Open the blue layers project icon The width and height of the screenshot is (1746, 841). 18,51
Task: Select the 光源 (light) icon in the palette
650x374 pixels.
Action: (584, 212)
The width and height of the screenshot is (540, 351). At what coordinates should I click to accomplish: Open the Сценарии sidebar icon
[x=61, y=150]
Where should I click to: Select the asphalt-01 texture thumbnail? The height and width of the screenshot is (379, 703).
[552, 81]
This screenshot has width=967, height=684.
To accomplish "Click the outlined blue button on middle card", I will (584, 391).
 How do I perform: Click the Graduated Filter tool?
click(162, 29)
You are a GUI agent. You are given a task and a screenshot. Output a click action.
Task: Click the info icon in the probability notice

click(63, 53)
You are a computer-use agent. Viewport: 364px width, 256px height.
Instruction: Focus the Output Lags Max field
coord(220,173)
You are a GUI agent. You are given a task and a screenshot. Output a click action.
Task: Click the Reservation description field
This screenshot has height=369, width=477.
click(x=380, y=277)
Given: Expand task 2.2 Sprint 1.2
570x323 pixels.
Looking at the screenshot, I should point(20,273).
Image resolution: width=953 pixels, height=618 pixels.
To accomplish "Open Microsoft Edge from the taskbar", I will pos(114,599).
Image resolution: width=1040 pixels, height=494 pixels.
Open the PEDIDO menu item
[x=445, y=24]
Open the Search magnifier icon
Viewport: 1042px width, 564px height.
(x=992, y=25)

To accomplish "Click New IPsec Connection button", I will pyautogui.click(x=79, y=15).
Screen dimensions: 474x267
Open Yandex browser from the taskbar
::::
Objective:
Rewrite the records from the line containing "How do I perform: Click" through the end of the records, replacing "Reservation" with "Booking" and leaving everything else unchanged.

Written response:
 How do I perform: Click the Graduated Filter tool?
click(162, 29)
You are a GUI agent. You are given a task and a screenshot. Output a click action.
Task: Click the info icon in the probability notice

click(63, 53)
You are a computer-use agent. Viewport: 364px width, 256px height.
Instruction: Focus the Output Lags Max field
coord(220,173)
You are a GUI agent. You are given a task and a screenshot. Output a click action.
Task: Click the Booking description field
This screenshot has height=369, width=477.
click(x=380, y=277)
Given: Expand task 2.2 Sprint 1.2
570x323 pixels.
Looking at the screenshot, I should point(20,273).
Image resolution: width=953 pixels, height=618 pixels.
To accomplish "Open Microsoft Edge from the taskbar", I will pos(114,599).
Image resolution: width=1040 pixels, height=494 pixels.
Open the PEDIDO menu item
[x=445, y=24]
Open the Search magnifier icon
Viewport: 1042px width, 564px height.
(x=992, y=25)

To accomplish "Click New IPsec Connection button", I will pyautogui.click(x=79, y=15).
Screen dimensions: 474x267
Open Yandex browser from the taskbar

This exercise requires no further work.